• [Problem 1]
From the texture mapping thread, list the three techniques named for fixing rendering flaws, and say what each one fixes.
• [Problem 2]
Resume the texture mapping thread right after its last line of code.

The culling quality is very Playstation 1. You will notice a lot of the same effects as were evident in PS1 games. Its due to not using a z-buffer, which would slow down the engine.

Polygon cracks are fixed by rounding Y coords up to the next scan line. ie: If you have Y = 1.4, then you should start the polygon at scanline 2, not 1. There is also what is called subpixel correction which takes out the little specks in high-resolution polygons, but this isn't needed on a GBA. Also, subtexel correction improves texture alignment, but again, this isn't needed. My current texture mapper looks as good as PS1 texture mapping (IMHO), so thats good enough for me. Lets work from here.

Derek Evans

thx, that helped me a lot!

I've started to write an simple dda texture mapping algo in VB, that way it's easier for me to test/debug the code then on an gba.

But you just told me how to interpolate the tex coords on 1 edge, but how could i interpolate the coordinates from the left polygon edge to the right one and fill the pixels in between with my texture? I hope I expressed myself correctly (my english is not the best *cough* ^^)

O, thats easy. Lets say you have a convex polygon made from 5 vertices. We render from top to bottom, so you first need to find the highest and lowest vertex. Ie: The vertices with the lowest Y and the highest Y. This will give you your outer loop range from Y1 to Y2. Also it gives you the two starting vertices that are used to "trace" around the polygon. Outer code is something like:

Code:

for (y = y1; y < y2; y++)

• [Dataset section]

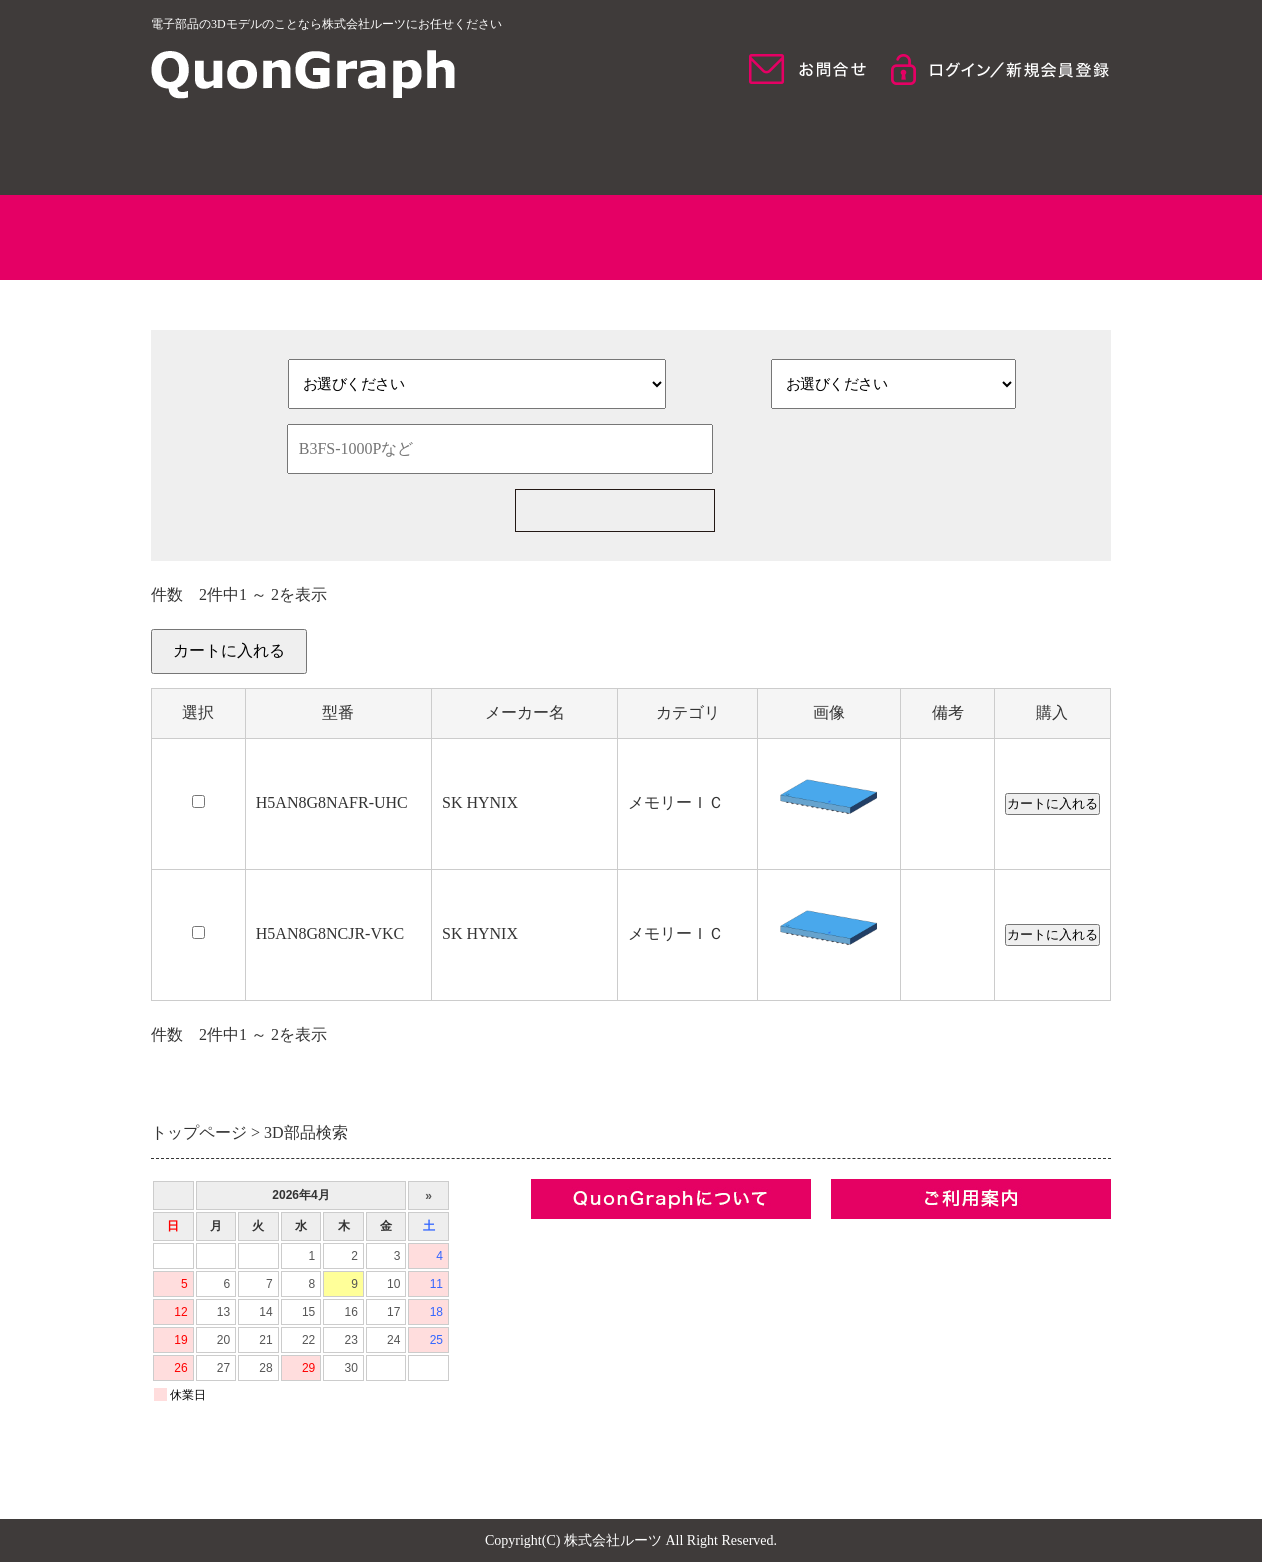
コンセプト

• [Task answer 1]
- Rounding Y coordinates up to the next scan line: fixes polygon cracks.
- Subpixel correction: takes out the little specks in high-resolution polygons.
- Subtexel correction: improves texture alignment.

• [Task answer 2]
{
// inner loop code
}

You track the 2 edge lengths which both start at zero. Since the edges are zero, we setup 2 new edges. One going from the left edge vertex index backwards to the (left edge index - 1) vertex. And one going from the righ edge vertex index to the (right edge index + 1). You need to make sure your vertex indices wrap arround your list of polygons vertices. So, right vertex 4 links to right vertex 0. (The polygon start)

So, you create your two edges by calculating the new edge lengths and the new delta values for all the vertex information you want interpolated down the edges. ie: In one engine I interpolated seven values for full RGB lit texture mapping. (X, Z, U, V, R, G B). My GBA code just interpolates (X, U, V and light).
You then simply "step" the _two_ edge variable groups for each scanline until you detect that one of the edges ends. ie: Edge length = 0. Again, you setup the new edge and continue until you get to the bottom of the polygon. Note: After the first 2 edges are setup, each of the left & right edges can end or start at different times.

Anyway, thats the idea behind convex polygon rendering. Some people setup the first two edges outside the Y scanning loop. ie: Michael Abrash style. I prefer to keep the edge generation code together. You can define a structure to store the edge information if you want. ie:

Code:

typedef struct {
int x, u, v, l;
} edge_t;

You basiclly need 3 edges for a convex polygon scan. The left, right and the horzontal scan edge. So, you would have:

Code:

edge_t left, right, scan;

The inner "Affine" loop simply copies the corrent left edge to the scan edge for each scan line and interpolates across the screen to the right edge. Simple.

Anyway, look at my code if you need a real example.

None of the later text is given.